Ce que je ne dois pas oublier :


Il ya cinq ans, j’ai passé quarante cinq jours  dans les geôles de l’Agence Nationale des Renseignements  (ANR)  à Kinshasa, en  RDC. Un cachot secret comportant  quatre cellules dont l’une numérotée 4 était réservée aux tortures et sévices , et les trois autres accueillaient une cinquantaine des détenus  de diverses nationalités , entassées comme des sardines dans des conditions humiliantes et dégradantes .


Parmi les détenus, il y a   le Pr Pyangira Dieudonné Kaligne , ancien recteur de l’Université de Kinshasa , le Dr Mutéba Edouard , médecin  et Président de la Fédération  Nationale de l’Athlétisme  de la RDC,  Boula Boula , homme d’affaires de son état , un certain André , haut fonctionnaire  du ministère congolais  du commerce  ainsi que des officiers de l’armée régulière et des différentes milices et rebellions congolaises.

 
Avec mes codétenus, nous nous fûmes organisés en comité dont le but était de porter à la connaissance de l’opinion nos inhumaines conditions carcérales. Le  comité  travaillait discrètement avec les organisations de défense des droits de l’homme, la Radio OCAPI et bien évidemment  la RFI dont notre seule interlocutrice était feue GHISLAINE DUPONT.


Cette journaliste  douée de grandes qualités humaines et professionnelles nous contactait  dans le  tréfonds  de  nos  cellules.  Grâce à un portable  Nokia, ancien modèle  introduit  par un des parents  des détenus  en le dissimulant  dans un plat de pate de manioc « chikwan », nous réussîmes à communiquer avec l’extérieur en faisant  des bips.


Ghislaine a fait de notre sort sa  principale préoccupation. Toujours disponible à répondre à un bip venant de notre part, elle  a été pour nous un recours inestimable, prête à nous rendre service au-delà de ses activités journalistiques.

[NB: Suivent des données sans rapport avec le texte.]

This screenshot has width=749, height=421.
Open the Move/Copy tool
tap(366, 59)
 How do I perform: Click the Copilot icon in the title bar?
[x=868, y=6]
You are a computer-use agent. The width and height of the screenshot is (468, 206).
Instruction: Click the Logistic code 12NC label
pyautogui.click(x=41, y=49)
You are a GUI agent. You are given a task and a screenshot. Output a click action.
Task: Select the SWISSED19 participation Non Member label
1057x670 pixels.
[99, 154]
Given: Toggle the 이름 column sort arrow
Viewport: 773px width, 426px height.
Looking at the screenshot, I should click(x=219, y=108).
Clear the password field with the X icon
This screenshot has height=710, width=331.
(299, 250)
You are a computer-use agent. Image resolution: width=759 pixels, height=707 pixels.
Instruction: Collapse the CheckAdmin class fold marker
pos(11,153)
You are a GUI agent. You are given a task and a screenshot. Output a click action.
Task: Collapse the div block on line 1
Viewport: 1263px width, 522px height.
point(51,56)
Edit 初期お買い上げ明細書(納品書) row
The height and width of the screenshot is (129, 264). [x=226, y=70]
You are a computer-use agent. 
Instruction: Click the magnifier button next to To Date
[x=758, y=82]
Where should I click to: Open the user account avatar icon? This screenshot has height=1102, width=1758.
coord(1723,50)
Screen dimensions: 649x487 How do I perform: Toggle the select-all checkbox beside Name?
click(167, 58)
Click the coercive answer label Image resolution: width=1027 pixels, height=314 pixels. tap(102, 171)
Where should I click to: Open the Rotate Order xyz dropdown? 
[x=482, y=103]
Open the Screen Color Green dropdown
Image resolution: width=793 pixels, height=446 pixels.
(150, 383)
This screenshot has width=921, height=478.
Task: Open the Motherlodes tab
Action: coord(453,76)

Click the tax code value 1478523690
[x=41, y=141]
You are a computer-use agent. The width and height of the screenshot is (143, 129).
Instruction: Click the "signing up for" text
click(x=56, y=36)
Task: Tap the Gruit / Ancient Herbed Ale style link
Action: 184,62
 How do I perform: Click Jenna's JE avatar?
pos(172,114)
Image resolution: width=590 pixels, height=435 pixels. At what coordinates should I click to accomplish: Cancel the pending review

D’ octobre 2008 à janvier 2009, elle  a consacré  une série de reportages  sur le cas de détenus de l’ANR, coupés de reste du monde, avec interdiction  de visite à la presse,  aux ONG Droits de l’Hommes et aux médico-humanitaires. Elle avait donné la parole aux détenus qui ont expliqué leur situation sur les antennes de RFI. Bref, elle nous a rendus un service inoubliable !


C’est avec profonde émotion  et une paralysante tristesse que j’ai apprises l’enlèvement et l’assassinat  de Ghislaine Dupont et de son confrère Claude Verlon. J’adresse mes sincères condoléances à leurs familles respectives et leurs collègues du travail. Paix à leurs âmes.